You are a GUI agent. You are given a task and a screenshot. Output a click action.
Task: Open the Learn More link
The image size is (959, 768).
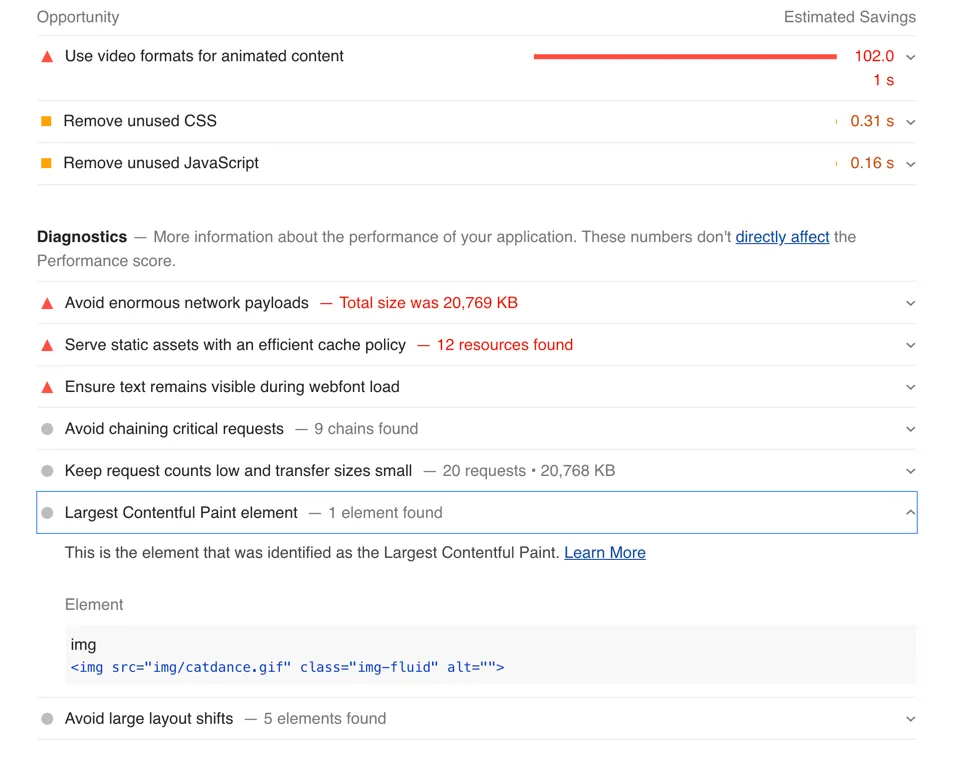tap(605, 553)
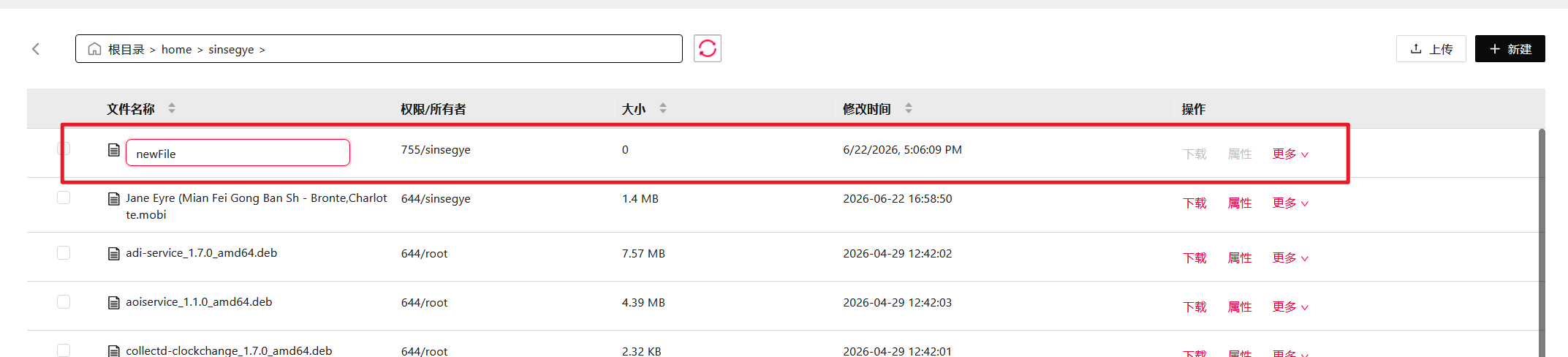
Task: Click the vertical scrollbar on right
Action: coord(1542,241)
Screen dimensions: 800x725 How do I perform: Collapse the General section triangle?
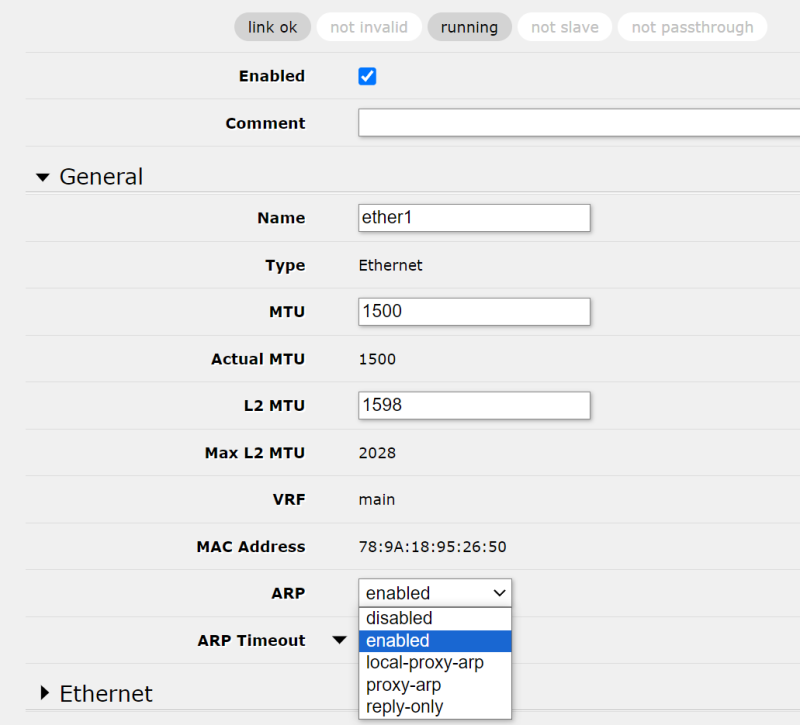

Exercise directions:
Print every one of the records above word for word, omitting the pictures.

Solution to this problem:
You are a GUI agent. You are given a task and a screenshot. Output a click action.
Task: Open the Learn More link
The image size is (959, 768).
tap(605, 553)
Task: Click the vertical scrollbar on right
Action: coord(1542,241)
Screen dimensions: 800x725 How do I perform: Collapse the General section triangle?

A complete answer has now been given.